Pneumonia in cats is a fairly common condition that affects the respiratory system of your feline friend. In today's blog, our Pittsboro vets discuss some of the causes of pneumonia in cats, how to know if your cat is experiencing the symptoms and what recovery looks like.
What are the Main Causes of Pneumonia in Cats?
Your cat can contract pneumonia in a number of different ways:
- Infectious pneumonia – Infectious pneumonia results from a viral or bacterial infection in the lungs and airways, this is the most common form of pneumonia seen in cats. If particular bacteria, viruses, or fungal organisms invade the nostrils or trachea of your cat, they could lead to an infection or inflammation which can develop into pneumonia.
- Aspiration pneumonia – Your cat could develop aspiration pneumonia after inhaling a foreign material, which leads to irritation of the sensitive lining of the lungs. A common cause of aspiration pneumonia in cats is the improper administration of liquid medications, or the inhalation of vomit if your cat has been sick.
- Fungal pneumonia (also called mycotic pneumonia) – This form of pneumonia begins as a fungal infection that progresses into the development of pneumonia. Fungal infections are believed to occur when the cat has inhaled spores from the soil.
- Parasites - Cats can fall victim to a number of parasites. In some cases, parasites including lungworms and flukes can invade the cat's bronchi and result in pneumonia.
While cats of any age can develop pneumonia, it is most often diagnosed in very young kittens, senior cats, or cats with other underlying health conditions.
What are the signs that my cat may have pneumonia?
In cats, pneumonia isn't always straightforward to detect since many of the symptoms are also associated with other respiratory infections or cat colds. That said, if your cat is suffering from pneumonia you may notice one or more of the following symptoms:
- Persistent coughing
- Shallow or labored breathing
- Nasal discharge
- Gurgling or rattling respiratory sounds
- Lack of appetite
- Coughing up mucus or blood
- Unusually fast breathing rate
- Weight loss
- Bluish mouth
- Untidy appearance
If a fungal infection is at the root of your cat's pneumonia you may also notice that your cat has runny eyes, skin lesions, or even lameness, whereas cats suffering from aspiration pneumonia often experience difficulty swallowing, increased heart rate and vomiting.
Is pneumonia in cats contagious?
Viral or bacterial pneumonia is contagious and can easily be passed along to other cats, dogs, and small animals.
In order to help prevent the spread of the virus or bacteria, our vets recommend keeping your sick cat separated from other pets in your household. When separating your cat from other pets in the home, be sure to provide your sick cat with a comfy place to rest, a fresh clean litter box, and plenty of food and water.

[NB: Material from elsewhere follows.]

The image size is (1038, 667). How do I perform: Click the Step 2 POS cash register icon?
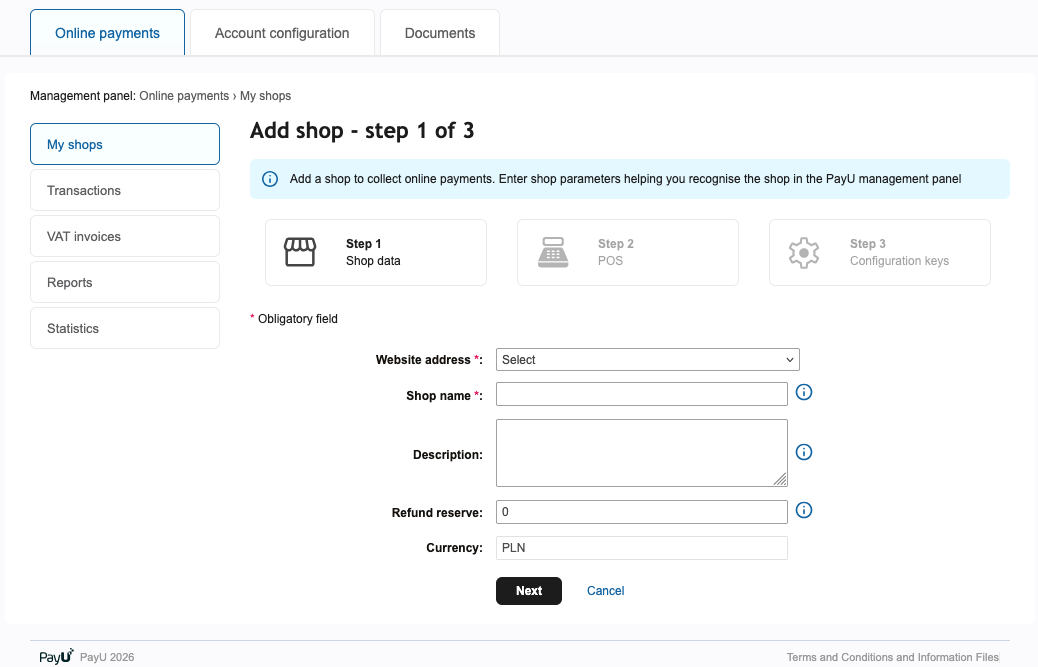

Frequently clean your cat's food and water bowls, as well as their litter box, and toys that may become contaminated. Also, be sure to wash your hands thoroughly after handling your unwell cat.
Is pneumonia in cats treatable?
If your cat develops pneumonia, your vet will begin treatment to help stabilize your cat's condition and then work on fighting the infection. Depending on the severity of your cat's symptoms treatment for pneumonia may include hospitalization for monitoring, oxygen therapy or a nebulizer treatment to help ease respiratory symptoms, as well as intravenous fluids to treat dehydration, and broad-spectrum antibiotics or anti-fungal medications to fight infection.
With treatment, the general prognosis for cats with pneumonia is good, although aspiration pneumonia can be particularly challenging to treat and often leads to further complications. How well your cat recovers from pneumonia will depend upon the underlying cause of the illness, as well as your cat's overall health, and age. Sadly, cats that are very young, very old, or immunocompromised may not be strong enough to battle a severe case of pneumonia.